Transcribe every line of the entries exactly.

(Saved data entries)
####################
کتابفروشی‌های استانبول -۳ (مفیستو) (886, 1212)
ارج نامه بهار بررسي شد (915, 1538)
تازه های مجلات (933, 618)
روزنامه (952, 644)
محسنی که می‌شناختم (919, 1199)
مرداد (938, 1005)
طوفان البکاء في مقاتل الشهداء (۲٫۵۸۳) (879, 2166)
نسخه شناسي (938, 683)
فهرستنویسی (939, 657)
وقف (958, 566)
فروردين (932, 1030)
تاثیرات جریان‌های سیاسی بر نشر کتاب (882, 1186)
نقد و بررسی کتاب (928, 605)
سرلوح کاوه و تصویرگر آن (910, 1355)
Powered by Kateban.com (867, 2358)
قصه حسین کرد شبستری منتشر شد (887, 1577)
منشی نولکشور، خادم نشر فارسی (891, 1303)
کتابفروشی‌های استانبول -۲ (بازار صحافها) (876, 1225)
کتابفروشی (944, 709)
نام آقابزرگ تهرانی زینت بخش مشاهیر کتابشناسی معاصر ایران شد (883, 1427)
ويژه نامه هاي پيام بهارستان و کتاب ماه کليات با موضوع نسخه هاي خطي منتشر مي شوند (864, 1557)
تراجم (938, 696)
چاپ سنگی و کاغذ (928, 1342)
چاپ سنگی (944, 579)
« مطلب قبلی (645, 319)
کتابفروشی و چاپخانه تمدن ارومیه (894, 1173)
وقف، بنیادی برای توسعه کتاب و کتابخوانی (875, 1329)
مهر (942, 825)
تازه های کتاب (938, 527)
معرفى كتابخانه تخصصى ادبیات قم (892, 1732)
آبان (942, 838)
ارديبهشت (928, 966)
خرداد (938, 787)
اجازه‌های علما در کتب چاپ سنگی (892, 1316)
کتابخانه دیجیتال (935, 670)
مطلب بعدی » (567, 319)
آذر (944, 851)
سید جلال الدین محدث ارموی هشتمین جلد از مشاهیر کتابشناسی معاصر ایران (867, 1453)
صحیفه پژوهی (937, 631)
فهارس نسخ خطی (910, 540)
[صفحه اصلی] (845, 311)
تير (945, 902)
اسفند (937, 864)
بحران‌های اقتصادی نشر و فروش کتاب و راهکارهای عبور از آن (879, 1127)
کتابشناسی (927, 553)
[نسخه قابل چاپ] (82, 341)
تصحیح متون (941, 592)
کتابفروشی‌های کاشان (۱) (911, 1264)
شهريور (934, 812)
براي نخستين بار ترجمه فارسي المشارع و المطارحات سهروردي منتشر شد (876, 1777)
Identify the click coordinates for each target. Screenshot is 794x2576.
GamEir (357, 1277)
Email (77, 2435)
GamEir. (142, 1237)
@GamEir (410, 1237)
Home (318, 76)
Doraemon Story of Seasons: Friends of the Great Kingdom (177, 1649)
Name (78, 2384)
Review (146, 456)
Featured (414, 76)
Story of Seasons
####################
— ANSWER SECTION —
کتابفروشی‌های استانبول -۳ (مفیستو) (886, 1212)
ارج نامه بهار بررسي شد (915, 1538)
تازه های مجلات (933, 618)
روزنامه (952, 644)
محسنی که می‌شناختم (919, 1199)
مرداد (938, 1005)
طوفان البکاء في مقاتل الشهداء (۲٫۵۸۳) (879, 2166)
نسخه شناسي (938, 683)
فهرستنویسی (939, 657)
وقف (958, 566)
فروردين (932, 1030)
تاثیرات جریان‌های سیاسی بر نشر کتاب (882, 1186)
نقد و بررسی کتاب (928, 605)
سرلوح کاوه و تصویرگر آن (910, 1355)
Powered by Kateban.com (867, 2358)
قصه حسین کرد شبستری منتشر شد (887, 1577)
منشی نولکشور، خادم نشر فارسی (891, 1303)
کتابفروشی‌های استانبول -۲ (بازار صحافها) (876, 1225)
کتابفروشی (944, 709)
نام آقابزرگ تهرانی زینت بخش مشاهیر کتابشناسی معاصر ایران شد (883, 1427)
ويژه نامه هاي پيام بهارستان و کتاب ماه کليات با موضوع نسخه هاي خطي منتشر مي شوند (864, 1557)
تراجم (938, 696)
چاپ سنگی و کاغذ (928, 1342)
چاپ سنگی (944, 579)
« مطلب قبلی (645, 319)
کتابفروشی و چاپخانه تمدن ارومیه (894, 1173)
وقف، بنیادی برای توسعه کتاب و کتابخوانی (875, 1329)
مهر (942, 825)
تازه های کتاب (938, 527)
معرفى كتابخانه تخصصى ادبیات قم (892, 1732)
آبان (942, 838)
ارديبهشت (928, 966)
خرداد (938, 787)
اجازه‌های علما در کتب چاپ سنگی (892, 1316)
کتابخانه دیجیتال (935, 670)
مطلب بعدی » (567, 319)
آذر (944, 851)
سید جلال الدین محدث ارموی هشتمین جلد از مشاهیر کتابشناسی معاصر ایران (867, 1453)
صحیفه پژوهی (937, 631)
فهارس نسخ خطی (910, 540)
[صفحه اصلی] (845, 311)
تير (945, 902)
اسفند (937, 864)
بحران‌های اقتصادی نشر و فروش کتاب و راهکارهای عبور از آن (879, 1127)
کتابشناسی (927, 553)
[نسخه قابل چاپ] (82, 341)
تصحیح متون (941, 592)
کتابفروشی‌های کاشان (۱) (911, 1264)
شهريور (934, 812)
براي نخستين بار ترجمه فارسي المشارع و المطارحات سهروردي منتشر شد (876, 1777)
Identify the click coordinates for each target. Screenshot is 794x2576.
GamEir (357, 1277)
Email (77, 2435)
GamEir. (142, 1237)
@GamEir (410, 1237)
Home (318, 76)
Doraemon Story of Seasons: Friends of the Great Kingdom (177, 1649)
Name (78, 2384)
Review (146, 456)
Featured (414, 76)
Story of Seasons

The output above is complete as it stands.